Furthermore I am yet to see a _single_ animal that expresses immunity to cryptosporidiosis. I find it _very VERY_ unlikely that a animal that posses this will every be discovered. I think you may be misinterpreting patterns of parasite tolerance between the two groups. Yes, there is certainly a high proportion of 2-3 parasites which are very prevenlant in captivity, but no evidence to suggest reduced tolerance. This is not a result of line-breeding, but questionable husbandry. If anything there is a greater case to suggest that parasite tolerance has been selected _for_ in captive lines. To suggest that WC individuals are more tolerant to parasites is another misunderstanding I would say. They are likely tolerant of _different_ parasites due to different selection pressure. 

It seems strange to me, why do we have to maintain a species that resembles those in the wild? We have the ability to alter our husbandry to accommodate the necessary changes, so why does it matter?

Finally, Short lived?
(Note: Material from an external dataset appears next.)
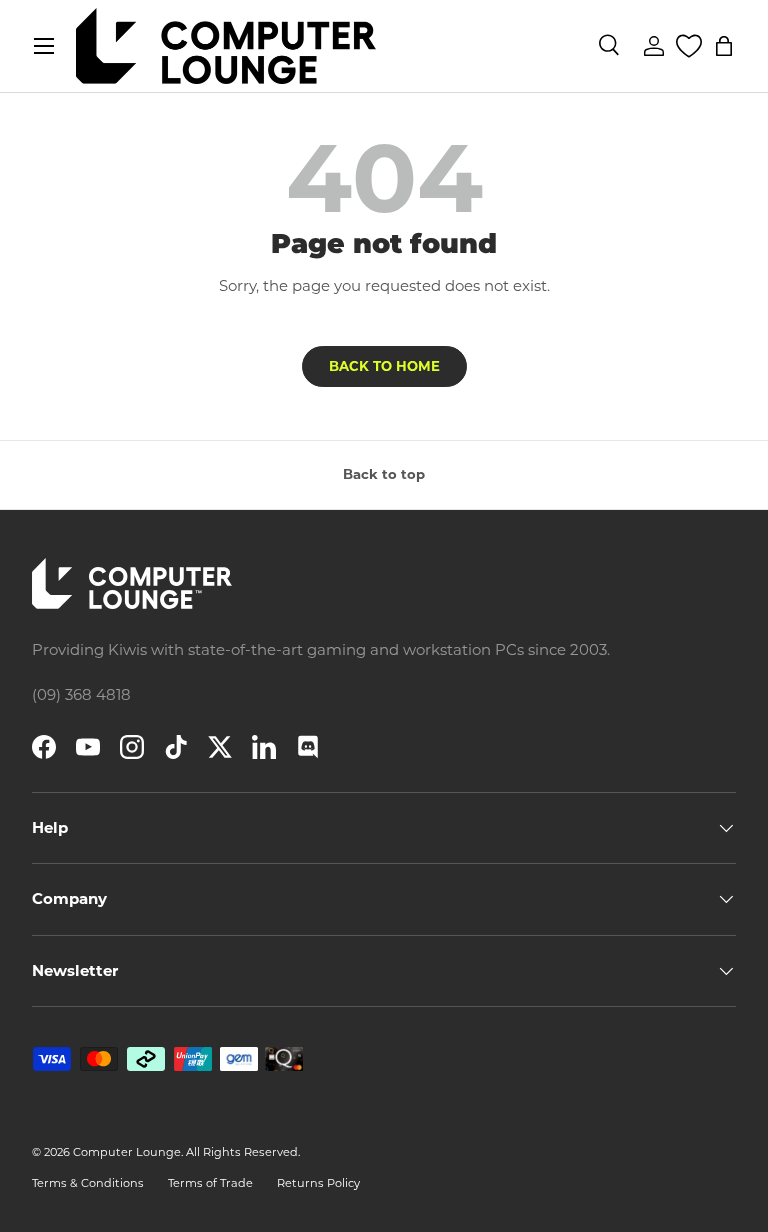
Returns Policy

Compared to the wild?...




Arcadiajohn said:


> Yes you are correct, the parasite load can be a problem As well as stress, both are huge causes of motility in imported animals, but if dealt with properly this can be overcome. To put into perspective before the unfair and unwarranted ban on wild caught birds nearly 7 years ago we worked on a 0.2% D.O.A rate. This is infinitely small, less than some captive bred/farmed imports. The same can apply for reptiles. Shipping methods and holding stations are improving all the time.I documented the royal import 2 years ago. Ghana farmed royals. 4 thousand snakes and only two D.O.A! This is how is should be. Most fed on day one and with the proper time and care most if not all were not problematic. Sustainable harvest, tax revenue and a vested interest in being the best to secure next years trade is all it takes. For me the obsession with breeding high morphs,far, far removed from any wild mutation represents terrible problems. We now have thin weak animals that look and behave nothing like the original animal. The animal nature selected is the right kind. Mutated and changed to it's environment over eons to be the very best at what it does. Human interference has generated nothing more than a real live cash cow that cannot open it eyes even under extremely low light, dies after 5 years, gets sick and feeble. Wild leos bask in full desert sun! We all know this but some choose to bury heads while the pursuit of the next big thing takes over from true animal welfare. Let's inject some wild, strong blood back in before we get like corn snakes,,,,,see through animals!


Is the problem that you don't like captive leopard gecko phenotypes? There seems to be a lot of generalizations being made, but I'm not seeing any evidence to suggest that these claims have any foundation in fact. Yes, the vast majority of this species sold to 'new' keepers die in less than 2 years. This is true, but this is undoubtedly the result of husbandry issues, and not reduced fitness. Would you care to hazard a guess at what would happen if CB animals were swapped with WC (or any combination of the two) in this situation?... exactly the same.




Arcadiajohn said:


> My comments are based on scientific ideas and forethought and take the animal group as a whole into consideration, at no point have I alluded to mis care or neglect, it is my opinion which counts just as much as all of us that the perpetuation of these high end mutations which does effect the health and well-being of the creature regardless of the standard of care is not sustainable. *We all love our pets and study samples but we have too always bare in mind what is best for the group as a whole and for the long term. In my long experience a high *percentage of the animals I regularly see are in my mind substandard. Bred for colour and not for the fitness of the animal. As we fight against the onslaught of animal rights and anti reptile people we need to be watertight in our husbandry and genetics. With the enigma we have a prime example of a freak of human tinkering. A basking animal that can no longer behave as wild! I look forward to seeing what happens long term.
> 
> John courteney-smith. Arcadia products **


'fitness' is relative, and the traits which constitute it, are many and varied. The vast majority of leopard geckos produced are selected for a variety of fitness characters (including, size, fertility, fecundity, growth rate, appetite... its a _very_ long list before we get to appearance).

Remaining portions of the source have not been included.